Stored data entries:
== Segment start ==

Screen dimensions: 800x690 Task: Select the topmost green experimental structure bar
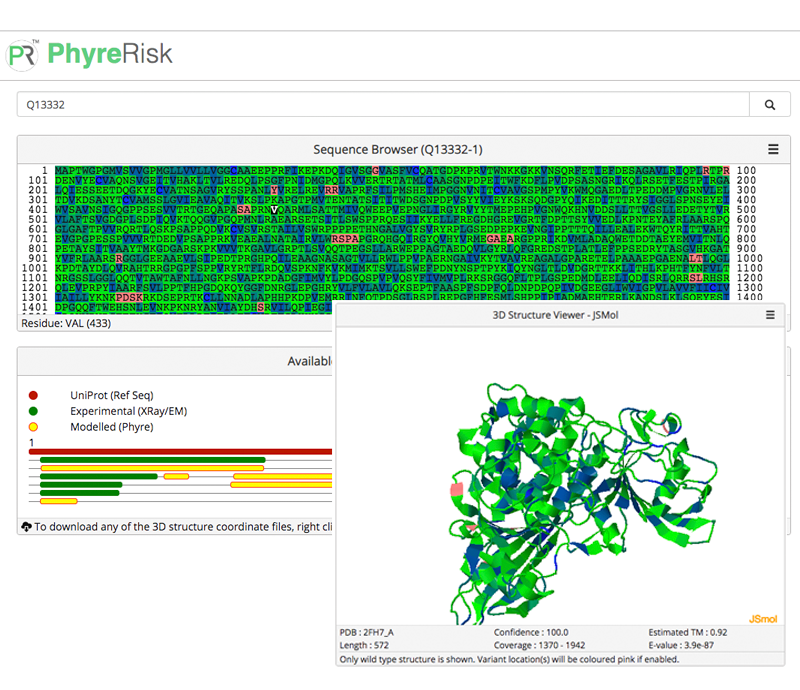pyautogui.click(x=152, y=460)
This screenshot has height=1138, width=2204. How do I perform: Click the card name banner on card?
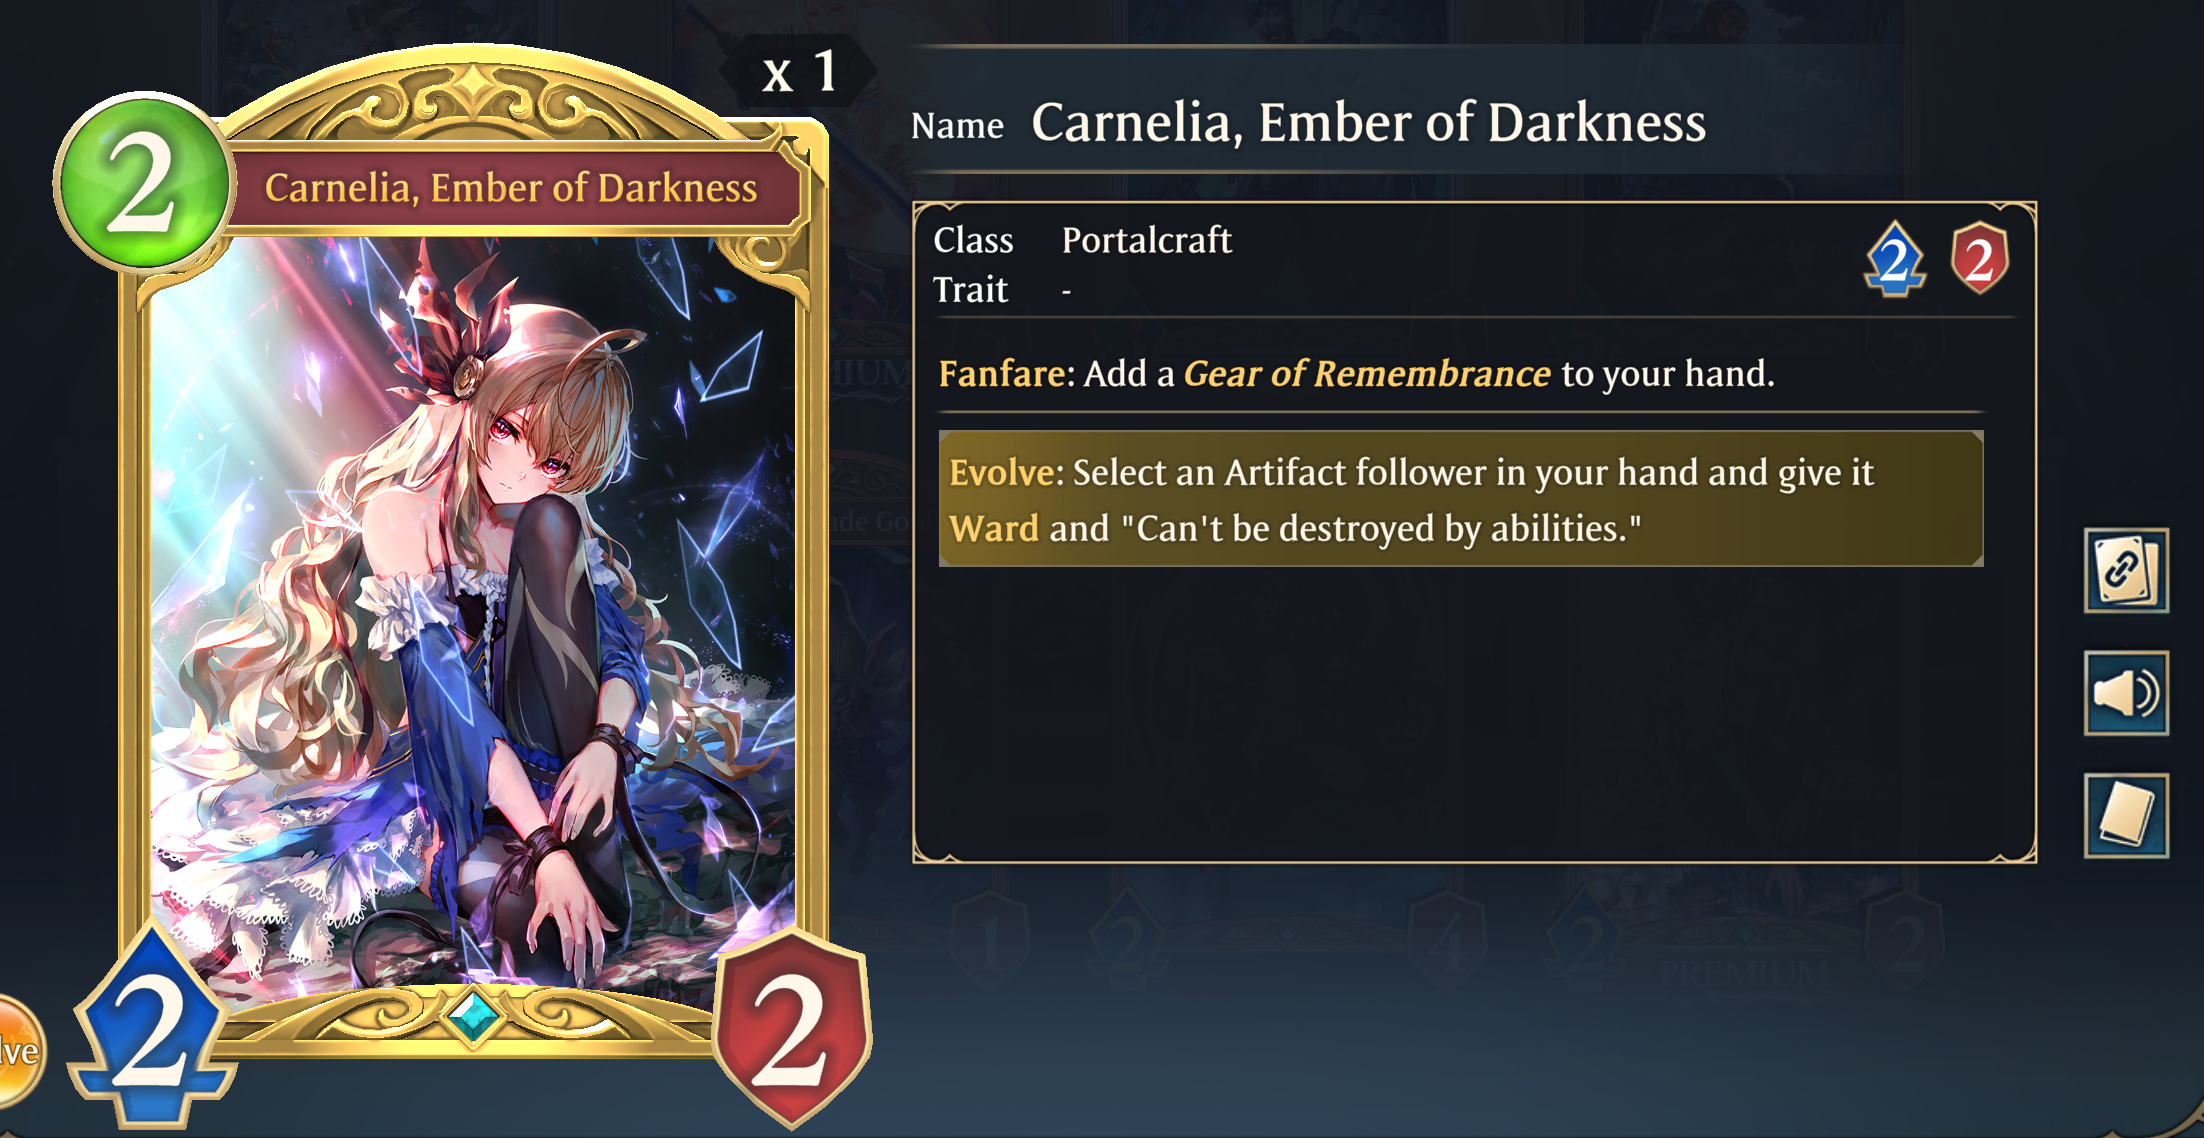(x=511, y=188)
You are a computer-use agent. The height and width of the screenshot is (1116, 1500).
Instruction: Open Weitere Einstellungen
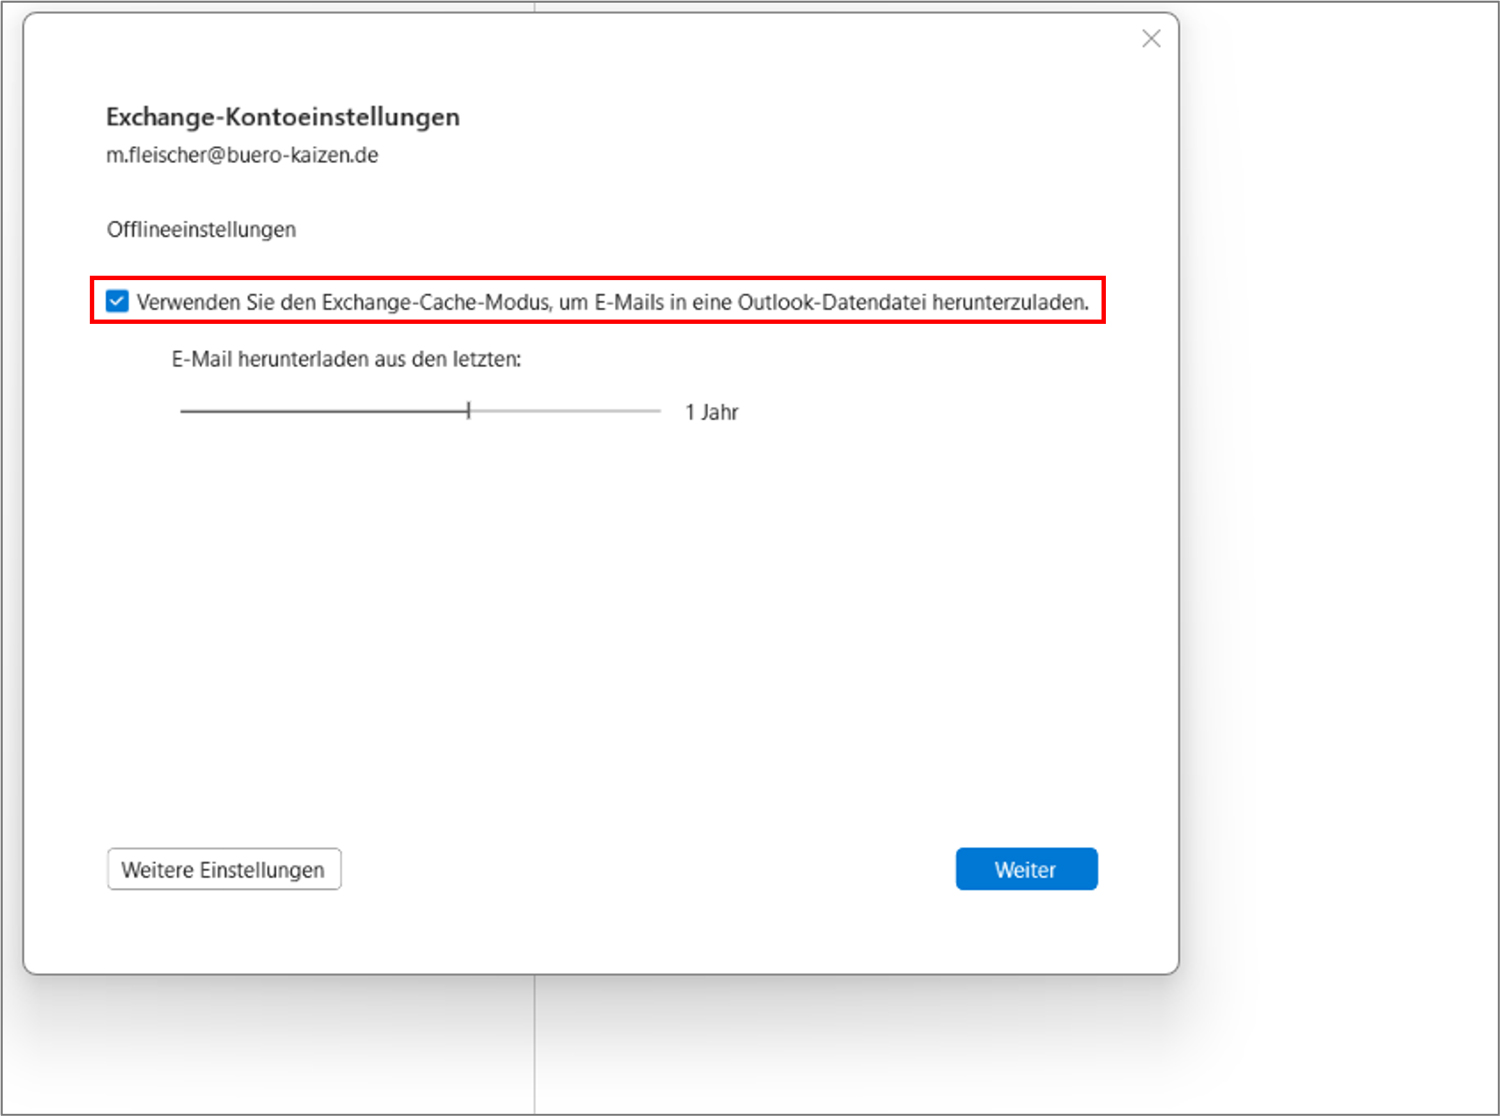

== Segment end ==

*EXERCISE DETAILS*.
Only the lines from the one containing "You are a computer-use" through the last line of the data may appear in the answer, each given again exactly and with pictures left out.

*ANSWER TO THIS PROBLEM*.
You are a computer-use agent. The height and width of the screenshot is (1116, 1500).
Instruction: Open Weitere Einstellungen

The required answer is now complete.